What you are asked to do:
Continue the excerpt documenting the Podman log-streaming and container-wait functions, picking up directly after its final line.

Document passage:
◆ ◆ ◆ ◆ ◆
Stream logs until ready marker is seen or timeout.

Returns True if the ready marker was found, False on timeout.

Source code in src/terok_sandbox/runtime.py
def stream_initial_logs(
    container_name: str,
    timeout_sec: float | None,
    ready_check: Callable[[str], bool],
) -> bool:
    """Stream logs until ready marker is seen or timeout.

    Returns ``True`` if the ready marker was found, ``False`` on timeout.
    """
    import select
    import sys
    import threading
    import time

    holder: list[bool] = [False]
    stop_event = threading.Event()
    proc_holder: list[subprocess.Popen | None] = [None]

    def _stream_logs() -> None:
        """Follow container logs in a thread, setting *holder[0]* on ready."""
        try:
            proc = subprocess.Popen(
                ["podman", "logs", "-f", container_name],
                stdout=subprocess.PIPE,
                stderr=subprocess.STDOUT,
            )
            proc_holder[0] = proc
            start_time = time.time()
            buf = b""

            while not stop_event.is_set():
                if timeout_sec is not None and time.time() - start_time >= timeout_sec:
                    break
                if proc.poll() is not None:
                    remaining = proc.stdout.read()
                    if remaining:
                        buf += remaining
                    break
                try:
                    ready, _, _ = select.select([proc.stdout], [], [], 0.2)
                    if not ready:
                        continue
                    chunk = proc.stdout.read1(4096) if hasattr(proc.stdout, "read1") else b""
                    if not chunk:
                        continue
                    buf += chunk
                except Exception as exc:
                    log_warning(f"_stream_initial_logs read error: {exc}")
                    break

                while b"\n" in buf:
                    raw_line, buf = buf.split(b"\n", 1)
                    line = raw_line.decode("utf-8", errors="replace").strip()
                    if line:
                        print(line, file=sys.stdout, flush=True)
                        if ready_check(line):
                            holder[0] = True
                            proc.terminate()
                            return

            if buf:
                line = buf.decode("utf-8", errors="replace").strip()
                if line:
                    print(line, file=sys.stdout, flush=True)
                    if ready_check(line):
                        holder[0] = True

            proc.terminate()
        except Exception as exc:
            log_warning(f"_stream_initial_logs error: {exc}")

    stream_thread = threading.Thread(target=_stream_logs)
    stream_thread.start()
    stream_thread.join(timeout_sec)

    if stream_thread.is_alive():
        stop_event.set()
        proc = proc_holder[0]
        if proc is not None:
            proc.terminate()
        stream_thread.join(timeout=5)

    return holder[0]

wait_for_exit(cname, timeout_sec=None)

Wait for a container to exit and return its exit code.

Returns 124 on timeout, 1 if podman is not found.

Source code in src/terok_sandbox/runtime.py
def wait_for_exit(cname: str, timeout_sec: float | None = None) -> int:
    """Wait for a container to exit and return its exit code.

    Returns 124 on timeout, 1 if podman is not found.
    """
    try:
        proc = subprocess.run(
            ["podman", "wait", cname],
            check=False,
            capture_output=True,
            timeout=timeout_sec,
        )
        stdout = proc.stdout.decode().strip() if isinstance(proc.stdout, bytes) else proc.stdout
        if stdout:
            return int(stdout)
◆ ◆ ◆ ◆ ◆
Collected material:
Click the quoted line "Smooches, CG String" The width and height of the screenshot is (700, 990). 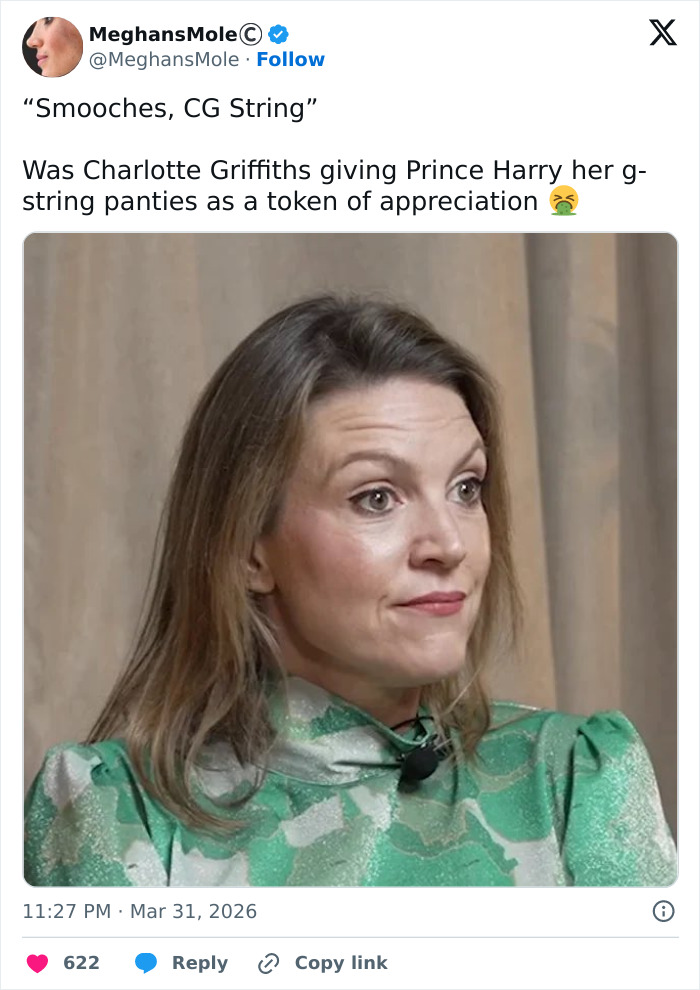pyautogui.click(x=170, y=108)
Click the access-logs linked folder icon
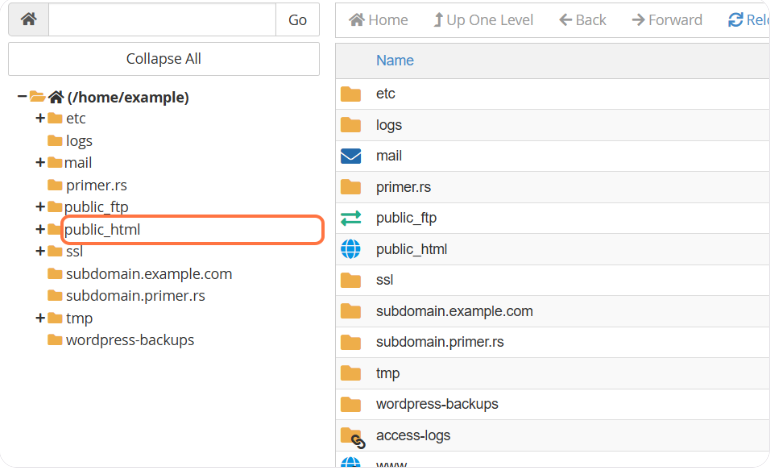The height and width of the screenshot is (468, 771). pyautogui.click(x=351, y=436)
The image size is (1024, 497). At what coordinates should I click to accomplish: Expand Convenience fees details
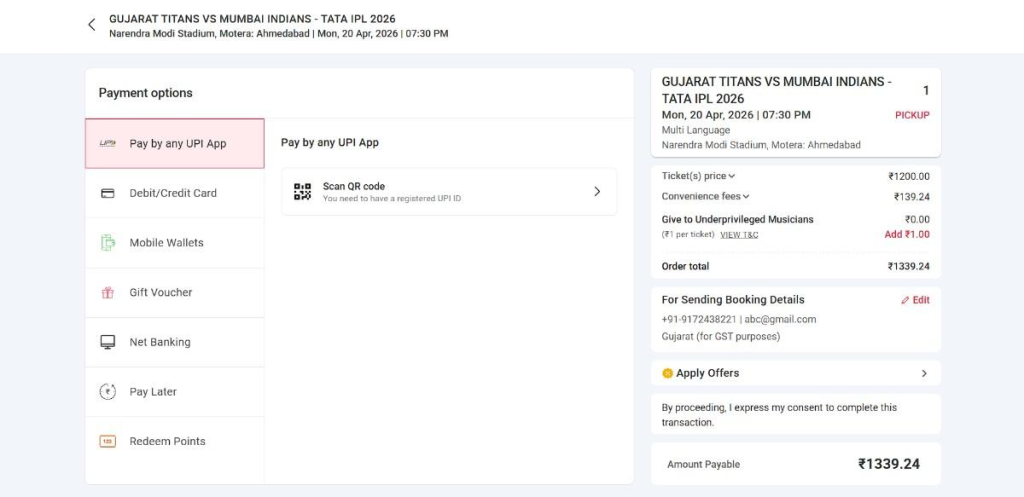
◆ ◆ ◆ ◆ ◆
In response:
        return proc.returncode
    except subprocess.TimeoutExpired:
        return 124
    except (FileNotFoundError, ValueError):
        return 1

reserve_free_port(host='127.0.0.1')

Reserve a TCP port on host and return (socket, port).

The socket stays open — the caller holds the reservation until they close it (typically right before binding the actual service). Useful for Python-native servers that can accept a pre-bound socket.

Source code in src/terok_sandbox/runtime.py
def reserve_free_port(host: str = "127.0.0.1") -> tuple[socket.socket, int]:
    """Reserve a TCP port on *host* and return ``(socket, port)``.

    The socket stays open — the caller holds the reservation until they
    close it (typically right before binding the actual service).  Useful
    for Python-native servers that can accept a pre-bound socket.
    """
    s = socket.socket(socket.AF_INET, socket.SOCK_STREAM)
    try:
        s.bind((host, 0))
        return s, s.getsockname()[1]
    except BaseException:
        s.close()
        raise

find_free_port(host='127.0.0.1')

Find and return a free TCP port on host.

Releases the socket immediately — there is a small race window before the caller binds the port. This is the standard approach when passing a port number to an external process (e.g. podman run -p).

Source code in src/terok_sandbox/runtime.py
def find_free_port(host: str = "127.0.0.1") -> int:
    """Find and return a free TCP port on *host*.

    Releases the socket immediately — there is a small race window before
    the caller binds the port.  This is the standard approach when passing
    a port number to an external process (e.g. ``podman run -p``).
    """
    s, port = reserve_free_port(host)
    s.close()
    return port

bypass_network_args(gate_port)

Return podman network args for running without shield.

Replicates the networking that terok-shield's OCI hook normally provides (allowing the container to reach host.containers.internal for the gate server) but without nftables rules, annotations, or cap-drops.

This is a dangerous fallback for environments where shield can't run. All egress is unfiltered.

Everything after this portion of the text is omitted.